The claimed invention relates to a field of aviation technologies, and it concerns a powerplant of an unmanned aerial vehicle (UAV), namely, a power unit that creates a minimum level of vibrations in a UAV fuselage and ensures reliable operation during long-duration independent UAV flight.

An arrangement of UAV elements is a key aspect that affects their efficiency and reliability. In particular, one of the main assemblies is a power unit that ensures required traction-altitude and speed characteristics of the UAV.

UAVs are equipped with aircraft engines, and in order to ensure high power and long-duration independent flight, internal combustion engines are used most frequently.
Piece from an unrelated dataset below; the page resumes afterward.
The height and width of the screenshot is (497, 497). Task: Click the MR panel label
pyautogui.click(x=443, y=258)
Most frequently, the aircraft engine is mounted on one shaft with a propeller in order to ensure optimal transfer of mechanical energy for the UAV movement in the air. Main functions of the UAV engine include providing a traction force, i.e., generating a required force for the movement of the aerial vehicle in the air.

A typical configuration of the UAV power unit implies provision of the aircraft engine having a propeller that is mounted on its output shaft. At the same time, the engine may be equipped with a muffler in order to reduce noise. In order to reduce a vibratory load, the engine is coupled to an engine bulkhead via a vibration-isolating assembly. At the same time, a battery for powering onboard equipment and a fuel tank that is coupled to the engine via a fuel line are usually mounted in the fuselage, preferably, in a middle part thereof. They are mounted in a close proximity to a UAV's center of gravity that is caused by a need in weight balancing.
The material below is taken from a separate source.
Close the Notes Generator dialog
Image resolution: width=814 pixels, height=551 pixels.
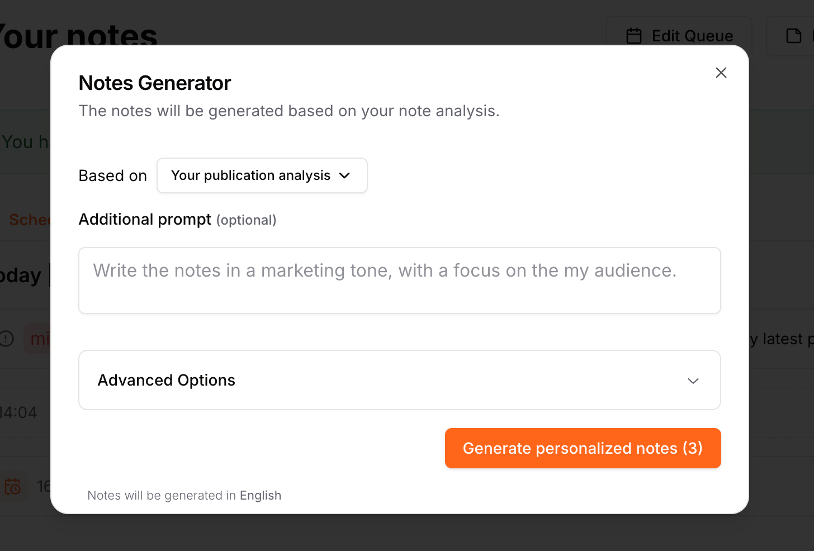[721, 73]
For example, a patent CN106697303B dated Mar. 17, 2020 discloses a UAV power unit that comprises an engine and its vibration-isolating assembly with an engine bulkhead, the assembly comprises an engine stabilizer plate, an upper support frame, an engine fixed frame, a lower bracket and three shock absorbers, the upper support frame is secured on the plate and connected to a first shock absorber that is also connected to the engine fixed frame, a lower base of the bracket is secured on the plate and has a second shock absorber that is connected to the lower bracket, a third shock absorber is mounted in the lower bracket, two lower bases of the bracket are secured on the plate, thereby connecting to the second shock absorber via a mounting opening, the upper support frame is secured to the plate at one end, and the first shock absorber is secured at another end, the mounting opening connects the engine mounting to the upper support frame via the first shock absorber. A drawback of this solution is that the shock absorbers are flat bushings mounted between the bracket and bolts with which the engine is secured. This configuration has a limited shock absorption, since it is not capable of reliably absorbing vibrations at low loads, thereby affecting reduction of the UAV independent flight duration, as well as these flat bushings are prone to rapid wear, thereby shortening the operation time and requiring frequent replacement.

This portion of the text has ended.